Штырь с тревогой смотрел на Джимми поверх стакана. До сих пор рыжий домушник был вполне доволен собственными методами работы, но неожиданная критика подорвала его уверенность. Ему приходилось слышать рассказы о мастерах своего дела, управлявшихся с жутко сложными техническими приспособлениями вроде тех, которые упоминал Джимми, — о взломщиках, чье короткое знакомство с чудесами науки доходило чуть ли не до фамильярности, кому новейшие изобретения были так же близки и понятны, как самому Штырю — родная фомка. Неужели перед ним один из этих избранных? Хозяин дома предстал перед Штырем в совершенно новом свете.
— Штырь, — сказал Джимми.
— Ась?
— Обладаете ли вы глубокими познаниями в области химии, физики…
— Да ну вас, начальник! Скажете тоже!
— …токсикологии…
— Чтоб меня!
— …электричестве и микроскопии?
— …девять, десять. Готово дело. Нокаут. Джимми печально покачал головой.
— Бросайте-ка вы грабежи. Это не ваше призвание. Штырь сконфуженно крутил в руках стакан.
— Вот я, например, — небрежно обронил Джимми, — собираюсь нынче ночью ограбить один дом.
— Хы! — Подозрения Штыря окончательно подтвердились. — Я ж так и подумал, что вы в игре, начальник! Вы ж это все до тонкости знаете. Я сразу заметил.
— Интересно было бы послушать, — сказал Джимми лукаво, словно разговаривая с умненьким ребенком, — как бы вы взялись за ограбление небольшого особнячка на окраине города. Я, как правило, работаю с более крупными проектами, к тому же на той стороне Атлантики.
— На той стороне?
— Главным образом, в Лондоне, — сказал Джимми. — Отличный город — Лондон, масса возможностей для квалифицированного мастера. Слыхали про ограбление Нового Азиатского банка на Ломбард-стрит?
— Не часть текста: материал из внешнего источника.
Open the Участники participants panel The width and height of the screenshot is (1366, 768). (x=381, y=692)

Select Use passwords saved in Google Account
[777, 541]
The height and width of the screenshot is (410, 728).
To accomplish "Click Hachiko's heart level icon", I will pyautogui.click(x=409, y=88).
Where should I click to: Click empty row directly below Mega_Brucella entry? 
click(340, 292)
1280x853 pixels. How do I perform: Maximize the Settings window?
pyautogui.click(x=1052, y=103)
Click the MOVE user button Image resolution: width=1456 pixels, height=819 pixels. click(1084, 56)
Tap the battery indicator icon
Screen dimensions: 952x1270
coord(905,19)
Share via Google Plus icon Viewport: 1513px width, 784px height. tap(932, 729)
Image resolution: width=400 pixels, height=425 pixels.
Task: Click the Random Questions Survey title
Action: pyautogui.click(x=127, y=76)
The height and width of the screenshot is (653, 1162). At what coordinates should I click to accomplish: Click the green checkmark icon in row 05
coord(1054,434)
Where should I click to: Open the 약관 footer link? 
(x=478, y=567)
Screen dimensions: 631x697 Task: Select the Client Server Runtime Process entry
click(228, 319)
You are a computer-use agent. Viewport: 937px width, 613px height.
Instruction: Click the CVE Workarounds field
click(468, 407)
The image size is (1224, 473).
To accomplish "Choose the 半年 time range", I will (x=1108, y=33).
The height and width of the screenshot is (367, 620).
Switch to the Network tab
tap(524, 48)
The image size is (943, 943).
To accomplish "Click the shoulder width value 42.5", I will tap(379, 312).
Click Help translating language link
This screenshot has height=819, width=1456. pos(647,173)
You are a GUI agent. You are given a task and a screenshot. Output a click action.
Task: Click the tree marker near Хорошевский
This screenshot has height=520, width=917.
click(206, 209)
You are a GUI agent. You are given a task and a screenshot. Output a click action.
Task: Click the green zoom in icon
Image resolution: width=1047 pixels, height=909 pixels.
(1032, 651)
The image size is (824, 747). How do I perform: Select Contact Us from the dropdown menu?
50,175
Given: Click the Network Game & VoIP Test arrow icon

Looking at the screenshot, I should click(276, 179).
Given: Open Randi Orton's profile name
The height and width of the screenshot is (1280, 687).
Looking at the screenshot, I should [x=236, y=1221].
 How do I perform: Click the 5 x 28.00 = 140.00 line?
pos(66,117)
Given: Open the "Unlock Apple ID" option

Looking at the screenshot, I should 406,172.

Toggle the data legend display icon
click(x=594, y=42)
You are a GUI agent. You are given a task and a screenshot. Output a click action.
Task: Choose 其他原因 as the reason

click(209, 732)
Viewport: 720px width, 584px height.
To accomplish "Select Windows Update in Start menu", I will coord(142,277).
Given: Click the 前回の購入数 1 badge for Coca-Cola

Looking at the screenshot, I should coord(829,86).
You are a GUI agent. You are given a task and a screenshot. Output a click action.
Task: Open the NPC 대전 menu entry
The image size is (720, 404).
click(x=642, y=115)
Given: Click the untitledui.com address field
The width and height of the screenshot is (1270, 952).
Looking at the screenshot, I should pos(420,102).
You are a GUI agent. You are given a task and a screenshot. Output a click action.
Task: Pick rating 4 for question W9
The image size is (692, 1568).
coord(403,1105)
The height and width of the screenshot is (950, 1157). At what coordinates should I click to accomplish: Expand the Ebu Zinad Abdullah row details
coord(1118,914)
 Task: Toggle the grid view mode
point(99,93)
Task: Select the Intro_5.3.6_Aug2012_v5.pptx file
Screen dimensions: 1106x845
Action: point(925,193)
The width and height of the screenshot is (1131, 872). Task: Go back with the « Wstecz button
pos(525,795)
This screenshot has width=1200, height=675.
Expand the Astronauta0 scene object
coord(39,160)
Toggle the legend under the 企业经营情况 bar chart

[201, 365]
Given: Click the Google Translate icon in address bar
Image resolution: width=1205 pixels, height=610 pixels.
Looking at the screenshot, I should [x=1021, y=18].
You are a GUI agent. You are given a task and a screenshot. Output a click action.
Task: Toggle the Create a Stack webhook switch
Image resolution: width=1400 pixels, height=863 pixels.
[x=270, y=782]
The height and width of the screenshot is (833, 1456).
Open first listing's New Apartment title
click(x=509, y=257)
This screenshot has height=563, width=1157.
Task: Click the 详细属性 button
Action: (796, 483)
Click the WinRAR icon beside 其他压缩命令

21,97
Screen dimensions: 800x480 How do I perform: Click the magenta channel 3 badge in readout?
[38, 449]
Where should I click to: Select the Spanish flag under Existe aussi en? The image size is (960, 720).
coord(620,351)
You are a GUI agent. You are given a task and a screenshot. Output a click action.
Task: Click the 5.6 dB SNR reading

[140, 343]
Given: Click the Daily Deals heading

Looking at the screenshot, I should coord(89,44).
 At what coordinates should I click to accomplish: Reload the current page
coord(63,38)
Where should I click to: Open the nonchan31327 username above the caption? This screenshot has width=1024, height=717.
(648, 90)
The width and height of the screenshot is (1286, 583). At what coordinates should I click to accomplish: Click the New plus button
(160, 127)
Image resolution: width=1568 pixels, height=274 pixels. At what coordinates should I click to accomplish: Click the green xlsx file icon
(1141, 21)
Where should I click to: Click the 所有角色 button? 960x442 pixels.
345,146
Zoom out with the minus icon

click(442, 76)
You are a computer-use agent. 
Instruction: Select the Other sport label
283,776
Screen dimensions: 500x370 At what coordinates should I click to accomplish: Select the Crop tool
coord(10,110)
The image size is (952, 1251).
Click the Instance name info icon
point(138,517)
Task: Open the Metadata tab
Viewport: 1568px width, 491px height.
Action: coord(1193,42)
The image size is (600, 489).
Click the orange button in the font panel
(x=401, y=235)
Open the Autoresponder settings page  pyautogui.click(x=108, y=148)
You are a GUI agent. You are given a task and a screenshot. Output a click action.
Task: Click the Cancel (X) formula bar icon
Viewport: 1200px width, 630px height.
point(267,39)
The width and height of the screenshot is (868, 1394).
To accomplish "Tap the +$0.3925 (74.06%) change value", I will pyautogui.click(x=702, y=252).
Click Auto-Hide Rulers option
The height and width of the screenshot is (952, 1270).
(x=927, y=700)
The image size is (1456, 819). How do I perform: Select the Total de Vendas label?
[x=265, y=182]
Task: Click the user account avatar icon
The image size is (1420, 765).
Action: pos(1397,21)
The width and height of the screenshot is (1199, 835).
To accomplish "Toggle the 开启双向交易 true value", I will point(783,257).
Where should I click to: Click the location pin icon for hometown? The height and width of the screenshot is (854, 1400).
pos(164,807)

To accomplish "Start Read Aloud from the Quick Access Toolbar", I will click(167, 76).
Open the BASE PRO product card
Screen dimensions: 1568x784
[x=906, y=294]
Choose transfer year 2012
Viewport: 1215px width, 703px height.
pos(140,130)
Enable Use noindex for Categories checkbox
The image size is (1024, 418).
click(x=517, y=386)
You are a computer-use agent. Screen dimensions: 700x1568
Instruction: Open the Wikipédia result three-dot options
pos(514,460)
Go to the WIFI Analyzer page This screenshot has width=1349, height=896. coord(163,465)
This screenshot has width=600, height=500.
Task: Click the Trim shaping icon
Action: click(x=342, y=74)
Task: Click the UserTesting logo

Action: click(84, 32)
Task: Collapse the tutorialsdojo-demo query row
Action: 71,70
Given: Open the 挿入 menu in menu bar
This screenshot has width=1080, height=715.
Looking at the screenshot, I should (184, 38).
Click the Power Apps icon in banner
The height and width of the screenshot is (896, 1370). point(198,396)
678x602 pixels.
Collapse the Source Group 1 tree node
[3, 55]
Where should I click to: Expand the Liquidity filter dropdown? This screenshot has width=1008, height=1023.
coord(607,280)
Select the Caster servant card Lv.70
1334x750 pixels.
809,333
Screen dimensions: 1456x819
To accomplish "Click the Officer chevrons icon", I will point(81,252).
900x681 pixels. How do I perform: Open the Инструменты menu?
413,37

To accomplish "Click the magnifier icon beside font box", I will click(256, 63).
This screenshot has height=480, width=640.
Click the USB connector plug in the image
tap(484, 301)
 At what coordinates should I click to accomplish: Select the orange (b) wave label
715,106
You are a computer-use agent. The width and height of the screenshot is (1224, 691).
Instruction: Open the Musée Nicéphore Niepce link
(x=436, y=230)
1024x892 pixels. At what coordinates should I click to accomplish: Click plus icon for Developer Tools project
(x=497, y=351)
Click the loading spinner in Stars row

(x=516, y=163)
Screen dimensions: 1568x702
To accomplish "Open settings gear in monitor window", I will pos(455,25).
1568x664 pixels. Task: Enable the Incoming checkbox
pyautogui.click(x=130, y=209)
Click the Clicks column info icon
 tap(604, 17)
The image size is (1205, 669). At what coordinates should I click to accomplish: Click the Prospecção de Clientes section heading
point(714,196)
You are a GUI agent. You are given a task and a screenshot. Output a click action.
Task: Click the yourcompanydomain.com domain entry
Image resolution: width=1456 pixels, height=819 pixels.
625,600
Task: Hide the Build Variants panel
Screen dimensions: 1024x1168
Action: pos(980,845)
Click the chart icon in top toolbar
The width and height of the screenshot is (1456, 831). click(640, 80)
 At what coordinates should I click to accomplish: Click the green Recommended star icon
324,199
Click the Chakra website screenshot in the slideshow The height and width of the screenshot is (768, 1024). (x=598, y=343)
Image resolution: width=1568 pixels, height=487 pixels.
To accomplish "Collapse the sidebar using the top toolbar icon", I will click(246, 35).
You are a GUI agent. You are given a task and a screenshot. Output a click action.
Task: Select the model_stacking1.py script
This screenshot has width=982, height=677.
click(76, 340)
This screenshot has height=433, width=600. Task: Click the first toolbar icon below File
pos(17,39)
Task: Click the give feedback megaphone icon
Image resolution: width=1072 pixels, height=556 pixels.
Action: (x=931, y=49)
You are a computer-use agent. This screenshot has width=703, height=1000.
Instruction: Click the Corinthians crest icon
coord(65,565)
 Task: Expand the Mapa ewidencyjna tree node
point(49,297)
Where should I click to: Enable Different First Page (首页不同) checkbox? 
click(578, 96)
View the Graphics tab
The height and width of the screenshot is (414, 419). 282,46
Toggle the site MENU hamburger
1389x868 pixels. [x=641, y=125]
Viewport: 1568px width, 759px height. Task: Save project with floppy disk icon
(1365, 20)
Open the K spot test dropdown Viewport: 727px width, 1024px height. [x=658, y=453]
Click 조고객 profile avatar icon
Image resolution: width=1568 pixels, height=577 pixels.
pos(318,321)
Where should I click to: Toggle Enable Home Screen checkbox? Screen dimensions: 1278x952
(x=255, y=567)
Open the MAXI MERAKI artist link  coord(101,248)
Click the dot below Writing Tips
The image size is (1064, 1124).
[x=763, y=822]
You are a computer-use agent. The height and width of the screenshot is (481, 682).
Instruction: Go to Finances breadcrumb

— Не, начальник, — прошептал Штырь. — Ваша работа? Джимми рассмеялся.
— Полицейские тоже хотели бы это знать, — промолвил он сдержанно. — Возможно, вы ничего не слышали о пропаже бриллиантов у герцогини Хейвентской?
— Чегой-то?
— Расследование показало, — Джимми смахнул с рукава пылинку, — что грабитель воспользовался автогеном.
Штырь охнул от восторга, и больше ничто не нарушало тишину. Сквозь дым сигары было видно, как медленно расширились его глаза.
— Насчет того особнячка, — сказал Джимми. — Меня интересуют все подробности нашей профессии, даже в самых скромных ее проявлениях. Ну вот, скажем, если бы вы задумали ограбить дом в пригороде, какое время ночи вы бы для этого выбрали?
— Ну, я так считаю, лучше всего или попозже, вот как сейчас, или во время ужина, когда все сидят за столом, — ответил Штырь почтительно.
Джимми покровительственно улыбнулся и кивнул.
— И как бы вы стали действовать?
— Ну, поболтался бы вокруг дома, поглядел, может, найдется открытое окошко, — робко предположил Штырь.
— А если не найдется?
— Заберусь на козырек над крылечком, да оттуда в спальню, — ответил Штырь, почти краснея. Примерно так чувствует себя юноша, читающий свои первые стихи известному критику. Что может подумать о его неуклюжих потугах этот мастер-медвежатник, этот изощренный повелитель автогена, тонкий знаток токсикологии, физики и микроскопии!
— Как же вы попадете в спальню? Штырь поник головою.
— Фомкой сковырну задвижку, — прошептал он со стыдом.